WPD Pharmaceuticals’ (WBIO) Annamycin drug has been approved for Fast Track Designation by the U.S. Food and Drug Administration (FDA).

Tests are currently underway, to study Annamycin as a potential treatment for relapsed or refractory acute myeloid leukemia (AML).

WPD gained the Fast Track Designation through their development partner Moleculin Biotech.

The Fast Track Designation will make Annamycin eligible for a number of privileges, including more frequent communication from the FDA.

The FDA will meet with WPD and Moleculin to discuss the drug development plan, proposed clinical trials design, use of biomarkers, and collection of appropriate data for drug approval.

Annamycin’s developers may also be able to complete a Rolling Review.

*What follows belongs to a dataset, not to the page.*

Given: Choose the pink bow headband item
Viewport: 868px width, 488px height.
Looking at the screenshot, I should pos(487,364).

A Rolling Review allows a drug company to submit its New Drug Application for FDA review in sections, rather than when the entire application is finished.

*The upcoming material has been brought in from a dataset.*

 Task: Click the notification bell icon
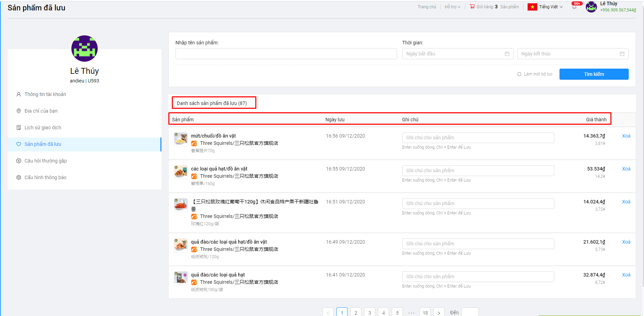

The Fast Track Designation may also make Annamycin eligible for Accelerated Approval and Priority Review, if it meets the relevant criteria.

WPD CEO Mariusz Olejniczak welcomed the approval from the FDA, which he described as “an important validation of the significant unmet need that we are collectively trying to address with our partners at Moleculin.”

WPD’s share price is up by 18.71 per cent, with shares trading at $1.65 apiece.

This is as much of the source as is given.